Lines after the one containing "Browse for source with folder icon" are to be omitted; print exactly each line from the start of the records up to and including it.

* [Supplied data]
§ §

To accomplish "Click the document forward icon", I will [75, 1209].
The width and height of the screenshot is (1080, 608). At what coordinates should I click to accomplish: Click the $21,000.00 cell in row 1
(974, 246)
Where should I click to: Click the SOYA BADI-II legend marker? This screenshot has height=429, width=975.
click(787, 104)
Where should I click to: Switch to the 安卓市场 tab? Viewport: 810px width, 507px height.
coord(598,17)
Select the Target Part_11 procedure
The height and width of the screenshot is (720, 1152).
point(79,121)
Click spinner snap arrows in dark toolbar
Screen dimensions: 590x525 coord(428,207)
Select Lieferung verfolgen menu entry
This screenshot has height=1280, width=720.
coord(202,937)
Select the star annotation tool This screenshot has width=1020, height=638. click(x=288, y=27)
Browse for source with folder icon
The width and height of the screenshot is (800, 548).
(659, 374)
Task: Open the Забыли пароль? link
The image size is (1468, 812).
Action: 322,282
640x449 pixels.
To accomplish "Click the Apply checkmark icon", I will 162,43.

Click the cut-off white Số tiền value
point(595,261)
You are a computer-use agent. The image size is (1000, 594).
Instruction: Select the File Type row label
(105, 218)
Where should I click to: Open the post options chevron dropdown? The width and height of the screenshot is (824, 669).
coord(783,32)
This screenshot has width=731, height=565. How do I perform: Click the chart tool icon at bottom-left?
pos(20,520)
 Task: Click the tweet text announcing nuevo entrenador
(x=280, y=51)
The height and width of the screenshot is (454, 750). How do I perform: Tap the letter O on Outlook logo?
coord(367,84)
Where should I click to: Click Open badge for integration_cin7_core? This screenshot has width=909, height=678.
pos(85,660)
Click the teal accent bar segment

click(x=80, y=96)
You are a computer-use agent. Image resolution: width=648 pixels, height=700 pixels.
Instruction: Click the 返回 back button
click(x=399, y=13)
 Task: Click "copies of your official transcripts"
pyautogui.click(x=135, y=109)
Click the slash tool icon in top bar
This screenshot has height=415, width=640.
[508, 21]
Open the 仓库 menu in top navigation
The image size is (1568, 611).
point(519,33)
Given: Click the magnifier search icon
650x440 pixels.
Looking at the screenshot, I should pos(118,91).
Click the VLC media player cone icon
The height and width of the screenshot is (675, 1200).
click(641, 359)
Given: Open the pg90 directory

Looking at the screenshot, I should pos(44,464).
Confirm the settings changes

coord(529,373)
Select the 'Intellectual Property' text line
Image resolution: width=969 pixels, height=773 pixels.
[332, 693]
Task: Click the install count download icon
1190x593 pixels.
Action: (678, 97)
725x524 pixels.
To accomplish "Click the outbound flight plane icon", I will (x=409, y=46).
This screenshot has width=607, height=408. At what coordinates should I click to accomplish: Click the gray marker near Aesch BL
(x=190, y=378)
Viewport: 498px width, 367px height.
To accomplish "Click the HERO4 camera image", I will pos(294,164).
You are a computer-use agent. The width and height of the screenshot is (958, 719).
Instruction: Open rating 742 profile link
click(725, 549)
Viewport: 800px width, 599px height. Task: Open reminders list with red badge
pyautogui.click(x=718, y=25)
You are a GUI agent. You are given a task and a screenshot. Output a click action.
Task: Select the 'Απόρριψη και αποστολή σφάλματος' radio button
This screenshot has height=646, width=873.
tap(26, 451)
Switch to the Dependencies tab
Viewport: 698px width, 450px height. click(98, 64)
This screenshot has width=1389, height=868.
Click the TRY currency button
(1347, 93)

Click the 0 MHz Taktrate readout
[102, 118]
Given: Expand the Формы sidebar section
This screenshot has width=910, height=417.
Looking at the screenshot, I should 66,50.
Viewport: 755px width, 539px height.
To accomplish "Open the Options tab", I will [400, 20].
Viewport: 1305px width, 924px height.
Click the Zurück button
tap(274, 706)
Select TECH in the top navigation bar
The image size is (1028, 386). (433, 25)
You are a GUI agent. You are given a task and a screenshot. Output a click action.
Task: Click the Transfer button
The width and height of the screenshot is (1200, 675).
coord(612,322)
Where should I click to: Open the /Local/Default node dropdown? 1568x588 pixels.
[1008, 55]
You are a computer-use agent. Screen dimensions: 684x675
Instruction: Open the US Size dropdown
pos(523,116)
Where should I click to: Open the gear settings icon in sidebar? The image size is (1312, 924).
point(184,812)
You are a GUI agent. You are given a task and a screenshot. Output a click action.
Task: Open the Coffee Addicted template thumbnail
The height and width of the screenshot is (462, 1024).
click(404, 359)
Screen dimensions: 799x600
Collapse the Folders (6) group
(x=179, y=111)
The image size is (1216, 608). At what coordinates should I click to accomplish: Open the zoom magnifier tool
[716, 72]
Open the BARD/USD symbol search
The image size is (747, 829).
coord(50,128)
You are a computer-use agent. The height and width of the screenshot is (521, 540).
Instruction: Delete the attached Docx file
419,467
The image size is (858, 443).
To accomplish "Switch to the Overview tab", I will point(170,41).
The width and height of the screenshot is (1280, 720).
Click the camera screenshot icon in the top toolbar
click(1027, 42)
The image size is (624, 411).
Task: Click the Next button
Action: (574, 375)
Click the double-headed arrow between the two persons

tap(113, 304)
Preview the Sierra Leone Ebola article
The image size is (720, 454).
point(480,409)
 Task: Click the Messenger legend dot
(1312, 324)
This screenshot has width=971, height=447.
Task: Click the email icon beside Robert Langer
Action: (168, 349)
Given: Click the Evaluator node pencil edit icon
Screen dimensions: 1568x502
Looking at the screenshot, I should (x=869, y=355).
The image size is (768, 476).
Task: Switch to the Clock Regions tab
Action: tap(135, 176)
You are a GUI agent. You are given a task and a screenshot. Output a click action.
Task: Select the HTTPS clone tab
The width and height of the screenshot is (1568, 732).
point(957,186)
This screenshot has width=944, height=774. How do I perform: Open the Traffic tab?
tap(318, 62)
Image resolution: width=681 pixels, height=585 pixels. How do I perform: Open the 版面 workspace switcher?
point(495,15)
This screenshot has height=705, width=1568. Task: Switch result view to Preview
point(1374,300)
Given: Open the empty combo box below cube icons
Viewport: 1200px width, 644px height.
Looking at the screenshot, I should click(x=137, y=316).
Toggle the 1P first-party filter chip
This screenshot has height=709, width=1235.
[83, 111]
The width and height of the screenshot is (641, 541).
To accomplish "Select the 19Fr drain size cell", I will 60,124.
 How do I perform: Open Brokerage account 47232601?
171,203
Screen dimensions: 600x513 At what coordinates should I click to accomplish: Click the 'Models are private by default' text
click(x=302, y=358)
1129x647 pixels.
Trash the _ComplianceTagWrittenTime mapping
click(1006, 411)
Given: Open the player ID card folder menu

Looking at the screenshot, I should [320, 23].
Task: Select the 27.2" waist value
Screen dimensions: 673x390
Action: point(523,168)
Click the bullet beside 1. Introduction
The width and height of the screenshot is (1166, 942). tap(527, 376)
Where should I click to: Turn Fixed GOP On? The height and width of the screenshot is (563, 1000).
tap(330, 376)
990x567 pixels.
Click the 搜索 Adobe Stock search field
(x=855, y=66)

§ §

* [Answer for this exercise]
To accomplish "Click the document forward icon", I will [75, 1209].
The width and height of the screenshot is (1080, 608). At what coordinates should I click to accomplish: Click the $21,000.00 cell in row 1
(974, 246)
Where should I click to: Click the SOYA BADI-II legend marker? This screenshot has height=429, width=975.
click(787, 104)
Where should I click to: Switch to the 安卓市场 tab? Viewport: 810px width, 507px height.
coord(598,17)
Select the Target Part_11 procedure
The height and width of the screenshot is (720, 1152).
point(79,121)
Click spinner snap arrows in dark toolbar
Screen dimensions: 590x525 coord(428,207)
Select Lieferung verfolgen menu entry
This screenshot has height=1280, width=720.
coord(202,937)
Select the star annotation tool This screenshot has width=1020, height=638. click(x=288, y=27)
Browse for source with folder icon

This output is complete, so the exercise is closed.